[Source excerpt]

▬▬▬

Perry started the year on a torrid pace. He notched nine goals and 12 points in his first eight games and 15 points in his first 13 contests overall. And then after Nov. 2, the mumps hit (that still sounds strange, funny, weird, surreal and awful all at the same time).
He missed five games, and though he said he didn’t lose any weight during the problem he clearly was affected when he returned by a combination of the time off and the sickness. Perry notched two points in his first six games back.
He then had a three-point night and a two-assist game in four contests leading up to his knee injury at Winnipeg on Dec. 7. When he came back he had just two points in his first five games.
“You see him struggle but a struggle for him is like three games without a goal,” forward Matt Beleskey said. “I wouldn’t classify it as a struggling season. I think he has worked hard to get back and he has battled through a lot.”

▬▬▬

[What to work on]
1. Reproduce the Perry passage from "He missed five" up to and including "first five games.", switching "knee injury" to "ankle injury".
2. Pick up the passage on Perry's season after its final sentence and carry it on.

[Data section]
▬▬▬

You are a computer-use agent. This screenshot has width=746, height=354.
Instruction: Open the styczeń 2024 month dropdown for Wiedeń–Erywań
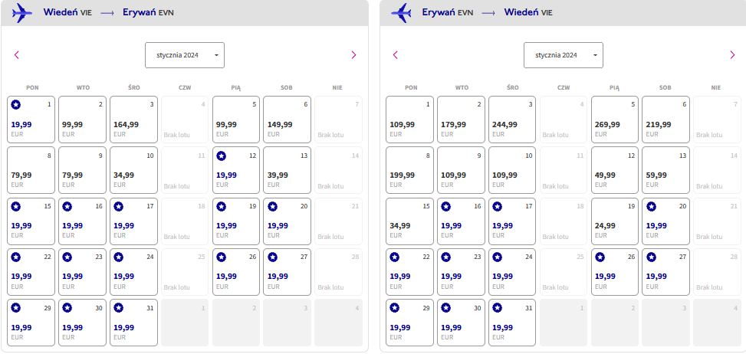pyautogui.click(x=185, y=55)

▬▬▬

[Answers to each task]
1.
He missed five games, and though he said he didn’t lose any weight during the problem he clearly was affected when he returned by a combination of the time off and the sickness. Perry notched two points in his first six games back.
He then had a three-point night and a two-assist game in four contests leading up to his ankle injury at Winnipeg on Dec. 7. When he came back he had just two points in his first five games.

2.
And once Perry found his footing, he started scoring again for the NHL-leading Ducks. He picked up a hat trick against Toronto on Jan. 14, which began a stretch where he’s had 12 points in his last nine contests.
He’s not quite to where he was at the start of the year, but he’s close. And with Ryan Getzlaf having missed Thursday’s win against Nashville with a lower body problem, the Ducks may need Perry (who scored an empty netter in the contest) to carry them without their captain the way Getzlaf did sans Perry.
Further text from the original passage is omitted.